> _What you should do_
Go through the entries below, tally each line with the string "Close", and give the final number by itself.
Data extracts START
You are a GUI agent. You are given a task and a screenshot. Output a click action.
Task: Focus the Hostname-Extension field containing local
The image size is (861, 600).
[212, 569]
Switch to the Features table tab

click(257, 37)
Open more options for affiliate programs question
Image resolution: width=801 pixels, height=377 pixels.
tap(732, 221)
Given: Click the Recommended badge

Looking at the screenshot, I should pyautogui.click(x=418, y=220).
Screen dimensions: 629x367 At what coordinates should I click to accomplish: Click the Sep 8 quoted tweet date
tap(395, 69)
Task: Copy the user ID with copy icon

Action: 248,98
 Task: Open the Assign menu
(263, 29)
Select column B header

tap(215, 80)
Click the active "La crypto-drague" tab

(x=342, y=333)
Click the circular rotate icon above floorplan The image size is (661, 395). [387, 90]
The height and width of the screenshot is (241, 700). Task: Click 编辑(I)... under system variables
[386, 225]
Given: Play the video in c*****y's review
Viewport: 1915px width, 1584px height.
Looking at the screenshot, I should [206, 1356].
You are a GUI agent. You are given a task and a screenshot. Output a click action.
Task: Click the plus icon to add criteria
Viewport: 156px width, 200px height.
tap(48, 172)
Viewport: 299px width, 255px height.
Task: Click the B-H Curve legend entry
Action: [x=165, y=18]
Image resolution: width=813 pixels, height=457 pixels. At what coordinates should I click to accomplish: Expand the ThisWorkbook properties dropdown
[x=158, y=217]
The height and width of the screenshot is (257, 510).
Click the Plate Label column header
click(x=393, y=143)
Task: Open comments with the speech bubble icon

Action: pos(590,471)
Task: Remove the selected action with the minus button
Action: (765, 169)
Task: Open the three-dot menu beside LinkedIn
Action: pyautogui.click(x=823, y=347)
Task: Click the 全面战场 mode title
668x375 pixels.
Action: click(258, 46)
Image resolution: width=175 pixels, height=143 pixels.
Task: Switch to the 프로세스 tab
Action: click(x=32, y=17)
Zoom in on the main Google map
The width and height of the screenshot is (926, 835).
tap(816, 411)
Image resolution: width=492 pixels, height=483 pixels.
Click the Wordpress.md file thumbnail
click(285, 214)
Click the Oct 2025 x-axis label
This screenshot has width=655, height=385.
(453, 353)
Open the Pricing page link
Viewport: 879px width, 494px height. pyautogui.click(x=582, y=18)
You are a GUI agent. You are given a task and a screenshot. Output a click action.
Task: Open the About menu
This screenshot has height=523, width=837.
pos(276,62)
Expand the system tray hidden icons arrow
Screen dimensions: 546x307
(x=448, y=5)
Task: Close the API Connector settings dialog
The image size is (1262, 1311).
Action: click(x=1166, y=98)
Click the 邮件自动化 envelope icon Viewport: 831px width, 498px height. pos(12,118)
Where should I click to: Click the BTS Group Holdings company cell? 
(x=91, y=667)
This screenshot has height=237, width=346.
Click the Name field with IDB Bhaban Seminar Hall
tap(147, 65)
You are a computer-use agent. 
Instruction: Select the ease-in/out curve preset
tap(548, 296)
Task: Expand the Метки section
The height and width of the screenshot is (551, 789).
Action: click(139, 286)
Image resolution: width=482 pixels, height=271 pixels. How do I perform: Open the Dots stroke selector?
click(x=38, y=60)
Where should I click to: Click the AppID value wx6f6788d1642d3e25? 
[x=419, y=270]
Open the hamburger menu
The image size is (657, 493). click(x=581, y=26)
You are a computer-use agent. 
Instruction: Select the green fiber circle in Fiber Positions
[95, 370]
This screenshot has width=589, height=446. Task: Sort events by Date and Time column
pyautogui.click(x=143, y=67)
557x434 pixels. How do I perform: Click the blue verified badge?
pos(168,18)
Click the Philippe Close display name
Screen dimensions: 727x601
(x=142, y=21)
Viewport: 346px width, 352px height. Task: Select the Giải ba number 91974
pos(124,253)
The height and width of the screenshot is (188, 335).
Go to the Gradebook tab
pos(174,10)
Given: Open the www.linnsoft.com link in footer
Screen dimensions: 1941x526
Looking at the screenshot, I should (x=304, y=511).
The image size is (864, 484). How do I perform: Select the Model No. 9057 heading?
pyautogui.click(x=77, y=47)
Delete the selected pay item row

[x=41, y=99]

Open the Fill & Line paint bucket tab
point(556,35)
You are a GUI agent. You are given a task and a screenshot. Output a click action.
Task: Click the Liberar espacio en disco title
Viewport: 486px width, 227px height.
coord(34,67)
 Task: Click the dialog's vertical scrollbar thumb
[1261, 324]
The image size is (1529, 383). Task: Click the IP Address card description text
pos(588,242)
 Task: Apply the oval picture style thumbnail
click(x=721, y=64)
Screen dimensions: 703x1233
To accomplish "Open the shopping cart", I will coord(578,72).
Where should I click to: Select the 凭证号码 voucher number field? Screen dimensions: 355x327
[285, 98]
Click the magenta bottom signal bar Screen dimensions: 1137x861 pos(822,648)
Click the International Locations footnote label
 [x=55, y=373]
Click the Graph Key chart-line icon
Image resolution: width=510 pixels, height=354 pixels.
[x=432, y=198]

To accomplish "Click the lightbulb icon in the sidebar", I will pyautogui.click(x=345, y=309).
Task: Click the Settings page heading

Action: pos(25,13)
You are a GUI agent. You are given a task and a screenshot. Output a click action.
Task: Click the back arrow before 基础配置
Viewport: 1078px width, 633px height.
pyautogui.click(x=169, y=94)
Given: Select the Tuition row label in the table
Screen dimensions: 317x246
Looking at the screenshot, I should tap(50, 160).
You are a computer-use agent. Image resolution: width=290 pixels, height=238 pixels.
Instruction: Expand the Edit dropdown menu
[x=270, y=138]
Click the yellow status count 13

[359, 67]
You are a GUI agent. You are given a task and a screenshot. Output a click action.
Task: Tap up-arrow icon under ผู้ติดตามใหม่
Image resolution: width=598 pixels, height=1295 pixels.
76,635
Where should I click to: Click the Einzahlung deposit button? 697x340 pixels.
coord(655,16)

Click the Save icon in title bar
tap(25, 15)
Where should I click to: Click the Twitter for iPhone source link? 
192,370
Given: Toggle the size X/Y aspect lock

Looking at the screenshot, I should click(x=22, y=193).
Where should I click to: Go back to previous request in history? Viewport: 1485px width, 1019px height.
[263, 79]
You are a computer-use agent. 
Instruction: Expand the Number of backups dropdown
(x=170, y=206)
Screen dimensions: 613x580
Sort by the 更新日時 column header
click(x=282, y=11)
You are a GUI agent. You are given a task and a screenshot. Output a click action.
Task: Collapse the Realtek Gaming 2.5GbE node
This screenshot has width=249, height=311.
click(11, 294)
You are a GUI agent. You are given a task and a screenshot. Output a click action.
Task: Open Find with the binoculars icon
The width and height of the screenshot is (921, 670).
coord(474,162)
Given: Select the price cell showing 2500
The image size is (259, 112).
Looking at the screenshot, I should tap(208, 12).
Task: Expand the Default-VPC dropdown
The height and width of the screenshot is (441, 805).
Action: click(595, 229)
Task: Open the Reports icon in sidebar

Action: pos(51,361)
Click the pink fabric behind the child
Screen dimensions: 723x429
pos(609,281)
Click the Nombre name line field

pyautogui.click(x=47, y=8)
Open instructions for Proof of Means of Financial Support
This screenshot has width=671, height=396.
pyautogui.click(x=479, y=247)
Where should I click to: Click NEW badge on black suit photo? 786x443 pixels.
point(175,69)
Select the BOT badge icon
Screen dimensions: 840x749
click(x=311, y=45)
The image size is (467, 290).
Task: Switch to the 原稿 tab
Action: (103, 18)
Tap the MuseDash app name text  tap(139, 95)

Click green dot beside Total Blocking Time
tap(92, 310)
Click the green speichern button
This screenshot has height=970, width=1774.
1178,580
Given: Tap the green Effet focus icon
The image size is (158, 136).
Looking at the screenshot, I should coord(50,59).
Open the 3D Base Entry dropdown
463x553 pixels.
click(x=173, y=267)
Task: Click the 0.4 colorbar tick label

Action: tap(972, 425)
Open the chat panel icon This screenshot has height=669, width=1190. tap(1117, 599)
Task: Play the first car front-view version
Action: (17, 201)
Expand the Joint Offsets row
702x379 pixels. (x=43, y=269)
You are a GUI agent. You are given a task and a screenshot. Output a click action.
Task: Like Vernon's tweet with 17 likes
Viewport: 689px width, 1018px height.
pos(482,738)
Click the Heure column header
Data extracts END
> _Output below_
2